Australia Wildfires Prompt Countries to Issue Travel Warnings

Caribbean News…
12 January 2020 11:56pm
Australia wildfires in the woods

Canada and the United States have issued strong travel warnings on Australia as intense wildfires continue raging and sweeping parts of the country.

According to Global News, a Canadian news service, Canada elevated the risk level for areas in Australia affected by bushfires on Friday, advising travellers to “exercise a high degree of caution.”

The risk classification is one level above advisories to “exercise normal security precautions,” but below those to “avoid non-essential travel” and “avoid all travel,” the report indicates.

For its part, the US State Department has suggested that tourists “consider postponing their trip to affected areas until the danger of natural disaster has passed”.

“Even in areas not directly affected by bushfires, smoke is causing poor air quality,” the State Department said in a statement.

Australia is in the midst of battling bushfires that have consumed 8.4 million hectares of land over the last five months — an area larger than the provinces of Nova Scotia and Prince Edward Island put together.
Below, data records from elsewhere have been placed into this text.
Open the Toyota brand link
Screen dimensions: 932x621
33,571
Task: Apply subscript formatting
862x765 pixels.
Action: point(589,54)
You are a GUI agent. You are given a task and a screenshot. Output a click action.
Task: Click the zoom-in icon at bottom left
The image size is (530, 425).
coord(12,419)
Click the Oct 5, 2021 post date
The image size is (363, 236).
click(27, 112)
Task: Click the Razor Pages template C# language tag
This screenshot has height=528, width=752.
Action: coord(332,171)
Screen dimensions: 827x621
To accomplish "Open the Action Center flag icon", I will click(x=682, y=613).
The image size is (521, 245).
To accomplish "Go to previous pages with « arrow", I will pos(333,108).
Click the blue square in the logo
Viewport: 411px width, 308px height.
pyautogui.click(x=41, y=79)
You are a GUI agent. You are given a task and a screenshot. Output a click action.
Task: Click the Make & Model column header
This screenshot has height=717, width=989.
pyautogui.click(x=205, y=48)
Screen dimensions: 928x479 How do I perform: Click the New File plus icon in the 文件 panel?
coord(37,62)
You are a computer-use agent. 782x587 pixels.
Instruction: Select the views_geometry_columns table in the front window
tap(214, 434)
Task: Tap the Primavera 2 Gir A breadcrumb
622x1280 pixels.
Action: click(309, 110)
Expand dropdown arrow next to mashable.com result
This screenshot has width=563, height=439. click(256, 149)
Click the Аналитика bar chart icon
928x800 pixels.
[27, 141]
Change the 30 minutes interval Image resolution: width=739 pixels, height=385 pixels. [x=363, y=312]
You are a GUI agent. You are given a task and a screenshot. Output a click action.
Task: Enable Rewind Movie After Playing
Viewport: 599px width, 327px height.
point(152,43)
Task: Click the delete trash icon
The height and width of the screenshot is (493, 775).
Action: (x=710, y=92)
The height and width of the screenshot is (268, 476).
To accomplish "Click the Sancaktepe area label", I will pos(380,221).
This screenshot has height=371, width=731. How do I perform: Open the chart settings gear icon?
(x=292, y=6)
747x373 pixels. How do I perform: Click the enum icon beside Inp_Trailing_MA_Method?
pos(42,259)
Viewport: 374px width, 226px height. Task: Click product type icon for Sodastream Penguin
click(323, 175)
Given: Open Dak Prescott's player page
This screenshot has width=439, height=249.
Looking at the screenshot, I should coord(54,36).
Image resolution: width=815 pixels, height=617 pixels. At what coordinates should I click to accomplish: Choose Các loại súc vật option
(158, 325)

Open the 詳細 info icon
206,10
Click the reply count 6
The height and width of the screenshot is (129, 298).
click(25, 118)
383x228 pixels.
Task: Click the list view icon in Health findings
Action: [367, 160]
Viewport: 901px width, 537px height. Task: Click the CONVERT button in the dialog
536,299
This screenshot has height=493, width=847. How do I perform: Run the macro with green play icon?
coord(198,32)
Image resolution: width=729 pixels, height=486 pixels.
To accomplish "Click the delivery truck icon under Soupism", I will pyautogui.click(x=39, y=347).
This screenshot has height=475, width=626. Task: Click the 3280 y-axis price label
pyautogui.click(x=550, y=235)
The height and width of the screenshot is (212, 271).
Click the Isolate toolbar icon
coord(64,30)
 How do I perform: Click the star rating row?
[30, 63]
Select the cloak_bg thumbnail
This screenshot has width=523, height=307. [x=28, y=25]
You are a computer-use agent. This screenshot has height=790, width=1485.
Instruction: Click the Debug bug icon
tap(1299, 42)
The Australian state of New South Wales, whose capital is Sydney, has seen the worst of the fires, but they have also spread to other parts of the country, including Victoria and the western edges of the continent.

The fires have been fuelled by persistent heat waves, one of the worst droughts the country has seen in decades, and high winds that are further spreading the fires.

The death toll currently sits at 24 people, with more than 2,000 homes destroyed. Researchers estimate nearly 480 million mammals, birds and reptiles have been affected in New South Wales alone since September.